Example 2 Synthesis of Compound 2-2
Suspended in distilled water (48 mL) and ethanol (70 mL) in hydrated glucosylceramide (64.0 g, solid content 10.9%). Sodium periodate (11.6 g) was added over 4 minutes at 24-30 ° C and stirred at room temperature for 18 hours. After adding sodium L-ascorbate (9.56 g) / distilled water (38 mL) at 20 to 30 ° C. over 20 minutes (colorless with iodine starch paper), the mixture was concentrated at 50 ° C. under reduced pressure to 180 g. (Brown and wax-like substance was precipitated) Water (100 mL) and ethyl acetate (100 mL) were added, and the mixture was separated. The aqueous layer was extracted with ethyl acetate (50 mL). The organic layers were combined, anhydrous sodium sulfate (7.5 g) was added, the mixture was stirred, filtered, and washed with ethyl acetate. By concentrating under reduced pressure, a brown amorphous compound 2 (7.43 g) was obtained.

Example 3 Synthesis of Compound 4-1
Compound 2 (760 mg) was dissolved in 30 mL of ethanol, and sodium borohydride (120 mg) was added. After stirring at room temperature for 3 hours, 6N hydrochloric acid (2 mL) was added, and then water (15 mL) was added. The acidity of the reaction system was confirmed with pH test paper (about pH 1), and the mixture was stirred at room temperature overnight. The reaction solution was neutralized with a 5% aqueous sodium hydrogen carbonate solution, added with 100 mL of an aqueous sodium hydrogen carbonate solution, and extracted with 200 mL of ethyl acetate. The ethyl acetate layer was washed with saturated saline and dried over anhydrous sodium sulfate.
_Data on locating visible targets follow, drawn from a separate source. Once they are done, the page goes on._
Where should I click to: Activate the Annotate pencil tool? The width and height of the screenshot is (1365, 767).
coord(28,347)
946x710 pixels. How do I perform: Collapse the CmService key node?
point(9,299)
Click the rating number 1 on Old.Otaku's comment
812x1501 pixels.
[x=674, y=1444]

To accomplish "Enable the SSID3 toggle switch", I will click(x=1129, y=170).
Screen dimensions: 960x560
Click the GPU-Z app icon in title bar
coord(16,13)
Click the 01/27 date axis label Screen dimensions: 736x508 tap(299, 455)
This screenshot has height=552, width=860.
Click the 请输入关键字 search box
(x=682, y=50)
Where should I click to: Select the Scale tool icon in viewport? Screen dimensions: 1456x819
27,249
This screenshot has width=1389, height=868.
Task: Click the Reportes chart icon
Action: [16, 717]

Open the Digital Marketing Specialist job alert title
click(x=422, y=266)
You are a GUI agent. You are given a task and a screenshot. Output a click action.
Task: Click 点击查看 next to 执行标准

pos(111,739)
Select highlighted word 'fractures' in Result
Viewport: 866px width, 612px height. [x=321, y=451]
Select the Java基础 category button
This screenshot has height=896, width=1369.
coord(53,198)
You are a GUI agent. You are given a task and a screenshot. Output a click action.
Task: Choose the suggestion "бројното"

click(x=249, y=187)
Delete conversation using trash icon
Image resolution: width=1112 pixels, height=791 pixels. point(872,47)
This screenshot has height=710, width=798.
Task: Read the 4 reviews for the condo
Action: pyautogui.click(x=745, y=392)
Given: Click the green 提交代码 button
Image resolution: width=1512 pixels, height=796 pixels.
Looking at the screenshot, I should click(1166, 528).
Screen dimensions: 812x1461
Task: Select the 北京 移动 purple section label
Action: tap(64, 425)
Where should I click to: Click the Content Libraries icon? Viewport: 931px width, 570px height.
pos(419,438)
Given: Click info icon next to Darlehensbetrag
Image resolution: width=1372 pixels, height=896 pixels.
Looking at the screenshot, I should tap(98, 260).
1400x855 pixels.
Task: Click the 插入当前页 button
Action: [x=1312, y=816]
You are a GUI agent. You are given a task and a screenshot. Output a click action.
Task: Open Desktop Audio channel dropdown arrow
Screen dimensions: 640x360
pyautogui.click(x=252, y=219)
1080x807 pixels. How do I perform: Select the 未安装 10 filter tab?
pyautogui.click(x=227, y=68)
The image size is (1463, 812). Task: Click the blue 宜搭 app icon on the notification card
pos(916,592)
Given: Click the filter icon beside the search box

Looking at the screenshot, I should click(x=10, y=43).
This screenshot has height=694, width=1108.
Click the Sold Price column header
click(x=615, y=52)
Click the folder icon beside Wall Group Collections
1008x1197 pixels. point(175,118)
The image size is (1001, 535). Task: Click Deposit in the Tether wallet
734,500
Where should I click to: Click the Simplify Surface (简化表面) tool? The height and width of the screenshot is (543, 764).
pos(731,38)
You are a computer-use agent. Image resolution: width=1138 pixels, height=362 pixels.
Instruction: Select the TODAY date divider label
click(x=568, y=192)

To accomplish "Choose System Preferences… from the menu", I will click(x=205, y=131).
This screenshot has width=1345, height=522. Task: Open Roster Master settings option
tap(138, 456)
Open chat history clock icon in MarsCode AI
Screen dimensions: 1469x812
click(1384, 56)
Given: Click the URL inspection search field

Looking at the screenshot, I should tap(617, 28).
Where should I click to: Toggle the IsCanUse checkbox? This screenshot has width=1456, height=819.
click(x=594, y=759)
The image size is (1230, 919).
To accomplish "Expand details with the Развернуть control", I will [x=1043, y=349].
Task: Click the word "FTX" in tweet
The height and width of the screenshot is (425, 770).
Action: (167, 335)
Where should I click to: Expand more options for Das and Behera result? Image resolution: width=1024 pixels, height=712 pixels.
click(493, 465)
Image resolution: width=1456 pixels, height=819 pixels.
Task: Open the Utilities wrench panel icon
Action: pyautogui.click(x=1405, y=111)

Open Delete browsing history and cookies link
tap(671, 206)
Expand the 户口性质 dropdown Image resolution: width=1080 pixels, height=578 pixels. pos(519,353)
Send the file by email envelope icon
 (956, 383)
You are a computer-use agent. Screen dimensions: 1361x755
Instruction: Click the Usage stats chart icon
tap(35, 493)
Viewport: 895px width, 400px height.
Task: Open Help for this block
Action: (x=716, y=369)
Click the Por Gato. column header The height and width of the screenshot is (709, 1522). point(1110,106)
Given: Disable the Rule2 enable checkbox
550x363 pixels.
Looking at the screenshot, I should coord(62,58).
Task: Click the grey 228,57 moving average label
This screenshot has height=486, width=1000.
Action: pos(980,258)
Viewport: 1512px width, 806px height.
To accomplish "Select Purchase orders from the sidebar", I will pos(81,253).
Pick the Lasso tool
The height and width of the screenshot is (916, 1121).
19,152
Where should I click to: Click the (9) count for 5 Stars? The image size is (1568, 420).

The organic layer was concentrated to dryness using a rotary evaporator to obtain a brown wax-like compound 4 (600 mg). A part of the obtained target product was further purified by a silica gel column and subjected to NMR measurement. ¹ H-NMR (500 MHz, CD3OD) δ 0.88-0.91 (m, 6H), 1.23-1.37 (m), 1.38-1.43 (m, 2H), 1.51- 1.58 (m, 1H), 1.68-1.75 (m, 1H), 1.96-2.15 (m8H), 3.63 (dd, J = 4.0, 11.5, 1H) ), 3.78 (dd, J = 5.5, 11.0), 3.83-3.86 (m, 1H), 3.99 (dd, J = 3.8, 7.8, 1H). , 4.07-4.09 (m, 1H), 5.36-5.52 (m, 3H), 5.7-5.75 (m, 1H).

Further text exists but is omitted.